TASK OBJECTIVE: Reproduce all of the data, making sure that no line differs from the original.
───── RECORDS FOR THE TASK ─────
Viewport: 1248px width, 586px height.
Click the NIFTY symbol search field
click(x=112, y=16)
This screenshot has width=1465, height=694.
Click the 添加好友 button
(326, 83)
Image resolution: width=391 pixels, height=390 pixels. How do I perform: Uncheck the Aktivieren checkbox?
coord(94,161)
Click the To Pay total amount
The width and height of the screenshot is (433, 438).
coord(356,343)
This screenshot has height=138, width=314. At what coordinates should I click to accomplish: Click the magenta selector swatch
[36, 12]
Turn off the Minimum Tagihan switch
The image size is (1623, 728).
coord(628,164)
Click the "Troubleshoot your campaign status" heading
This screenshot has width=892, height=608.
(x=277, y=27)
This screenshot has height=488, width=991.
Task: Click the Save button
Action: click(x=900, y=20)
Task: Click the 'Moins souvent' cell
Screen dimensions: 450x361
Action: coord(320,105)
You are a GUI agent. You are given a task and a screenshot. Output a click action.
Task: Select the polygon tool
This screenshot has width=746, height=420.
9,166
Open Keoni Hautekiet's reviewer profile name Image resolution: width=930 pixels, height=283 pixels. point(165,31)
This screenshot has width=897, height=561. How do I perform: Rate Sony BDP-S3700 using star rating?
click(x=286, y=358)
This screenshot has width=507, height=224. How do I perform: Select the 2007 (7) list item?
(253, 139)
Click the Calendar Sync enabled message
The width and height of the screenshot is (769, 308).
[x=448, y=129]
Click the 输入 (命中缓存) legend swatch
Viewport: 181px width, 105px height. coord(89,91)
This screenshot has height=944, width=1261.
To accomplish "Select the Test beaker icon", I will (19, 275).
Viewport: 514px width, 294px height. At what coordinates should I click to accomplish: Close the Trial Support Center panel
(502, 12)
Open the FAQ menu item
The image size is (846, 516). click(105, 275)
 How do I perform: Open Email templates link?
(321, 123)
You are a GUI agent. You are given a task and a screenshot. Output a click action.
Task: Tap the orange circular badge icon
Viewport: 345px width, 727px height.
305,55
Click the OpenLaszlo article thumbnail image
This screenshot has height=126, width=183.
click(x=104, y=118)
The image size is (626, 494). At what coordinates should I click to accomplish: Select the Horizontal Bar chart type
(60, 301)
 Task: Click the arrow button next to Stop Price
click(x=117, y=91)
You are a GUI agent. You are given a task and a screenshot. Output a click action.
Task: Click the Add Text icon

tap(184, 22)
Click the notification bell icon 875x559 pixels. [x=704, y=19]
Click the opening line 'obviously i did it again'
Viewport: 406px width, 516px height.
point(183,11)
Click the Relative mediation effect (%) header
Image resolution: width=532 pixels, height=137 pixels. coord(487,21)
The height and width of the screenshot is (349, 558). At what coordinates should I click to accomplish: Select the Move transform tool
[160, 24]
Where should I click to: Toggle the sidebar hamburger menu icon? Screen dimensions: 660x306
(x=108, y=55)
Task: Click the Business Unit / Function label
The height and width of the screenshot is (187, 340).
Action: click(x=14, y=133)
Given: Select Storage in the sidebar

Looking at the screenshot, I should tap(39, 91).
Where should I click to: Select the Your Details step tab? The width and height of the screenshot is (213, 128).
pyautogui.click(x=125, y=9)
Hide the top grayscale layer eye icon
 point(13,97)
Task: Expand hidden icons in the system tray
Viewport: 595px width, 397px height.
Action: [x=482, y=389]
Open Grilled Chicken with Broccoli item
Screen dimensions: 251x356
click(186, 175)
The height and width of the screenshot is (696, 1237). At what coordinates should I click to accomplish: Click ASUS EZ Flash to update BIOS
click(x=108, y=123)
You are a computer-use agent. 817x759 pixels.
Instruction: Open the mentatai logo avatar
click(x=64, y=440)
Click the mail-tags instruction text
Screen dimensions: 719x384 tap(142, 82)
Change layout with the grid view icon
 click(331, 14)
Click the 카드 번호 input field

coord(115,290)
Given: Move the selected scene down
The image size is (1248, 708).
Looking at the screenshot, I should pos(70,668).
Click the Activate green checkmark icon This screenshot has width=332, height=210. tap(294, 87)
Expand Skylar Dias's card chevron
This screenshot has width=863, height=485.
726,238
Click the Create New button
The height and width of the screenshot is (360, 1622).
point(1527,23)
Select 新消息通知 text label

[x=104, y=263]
─────
OUTPUT FOR THIS EXERCISE:
Viewport: 1248px width, 586px height.
Click the NIFTY symbol search field
click(x=112, y=16)
This screenshot has width=1465, height=694.
Click the 添加好友 button
(326, 83)
Image resolution: width=391 pixels, height=390 pixels. How do I perform: Uncheck the Aktivieren checkbox?
coord(94,161)
Click the To Pay total amount
The width and height of the screenshot is (433, 438).
coord(356,343)
This screenshot has height=138, width=314. At what coordinates should I click to accomplish: Click the magenta selector swatch
[36, 12]
Turn off the Minimum Tagihan switch
The image size is (1623, 728).
coord(628,164)
Click the "Troubleshoot your campaign status" heading
This screenshot has width=892, height=608.
(x=277, y=27)
This screenshot has height=488, width=991.
Task: Click the Save button
Action: click(x=900, y=20)
Task: Click the 'Moins souvent' cell
Screen dimensions: 450x361
Action: coord(320,105)
You are a GUI agent. You are given a task and a screenshot. Output a click action.
Task: Select the polygon tool
This screenshot has width=746, height=420.
9,166
Open Keoni Hautekiet's reviewer profile name Image resolution: width=930 pixels, height=283 pixels. point(165,31)
This screenshot has width=897, height=561. How do I perform: Rate Sony BDP-S3700 using star rating?
click(x=286, y=358)
This screenshot has width=507, height=224. How do I perform: Select the 2007 (7) list item?
(253, 139)
Click the Calendar Sync enabled message
The width and height of the screenshot is (769, 308).
[x=448, y=129]
Click the 输入 (命中缓存) legend swatch
Viewport: 181px width, 105px height. coord(89,91)
This screenshot has height=944, width=1261.
To accomplish "Select the Test beaker icon", I will (19, 275).
Viewport: 514px width, 294px height. At what coordinates should I click to accomplish: Close the Trial Support Center panel
(502, 12)
Open the FAQ menu item
The image size is (846, 516). click(105, 275)
 How do I perform: Open Email templates link?
(321, 123)
You are a GUI agent. You are given a task and a screenshot. Output a click action.
Task: Tap the orange circular badge icon
Viewport: 345px width, 727px height.
305,55
Click the OpenLaszlo article thumbnail image
This screenshot has height=126, width=183.
click(x=104, y=118)
The image size is (626, 494). At what coordinates should I click to accomplish: Select the Horizontal Bar chart type
(60, 301)
 Task: Click the arrow button next to Stop Price
click(x=117, y=91)
You are a GUI agent. You are given a task and a screenshot. Output a click action.
Task: Click the Add Text icon

tap(184, 22)
Click the notification bell icon 875x559 pixels. [x=704, y=19]
Click the opening line 'obviously i did it again'
Viewport: 406px width, 516px height.
point(183,11)
Click the Relative mediation effect (%) header
Image resolution: width=532 pixels, height=137 pixels. coord(487,21)
The height and width of the screenshot is (349, 558). At what coordinates should I click to accomplish: Select the Move transform tool
[160, 24]
Where should I click to: Toggle the sidebar hamburger menu icon? Screen dimensions: 660x306
(x=108, y=55)
Task: Click the Business Unit / Function label
The height and width of the screenshot is (187, 340).
Action: click(x=14, y=133)
Given: Select Storage in the sidebar

Looking at the screenshot, I should tap(39, 91).
Where should I click to: Select the Your Details step tab? The width and height of the screenshot is (213, 128).
pyautogui.click(x=125, y=9)
Hide the top grayscale layer eye icon
 point(13,97)
Task: Expand hidden icons in the system tray
Viewport: 595px width, 397px height.
Action: [x=482, y=389]
Open Grilled Chicken with Broccoli item
Screen dimensions: 251x356
click(186, 175)
The height and width of the screenshot is (696, 1237). At what coordinates should I click to accomplish: Click ASUS EZ Flash to update BIOS
click(x=108, y=123)
You are a computer-use agent. 817x759 pixels.
Instruction: Open the mentatai logo avatar
click(x=64, y=440)
Click the mail-tags instruction text
Screen dimensions: 719x384 tap(142, 82)
Change layout with the grid view icon
 click(331, 14)
Click the 카드 번호 input field

coord(115,290)
Given: Move the selected scene down
The image size is (1248, 708).
Looking at the screenshot, I should pos(70,668).
Click the Activate green checkmark icon This screenshot has width=332, height=210. tap(294, 87)
Expand Skylar Dias's card chevron
This screenshot has width=863, height=485.
726,238
Click the Create New button
The height and width of the screenshot is (360, 1622).
point(1527,23)
Select 新消息通知 text label

[x=104, y=263]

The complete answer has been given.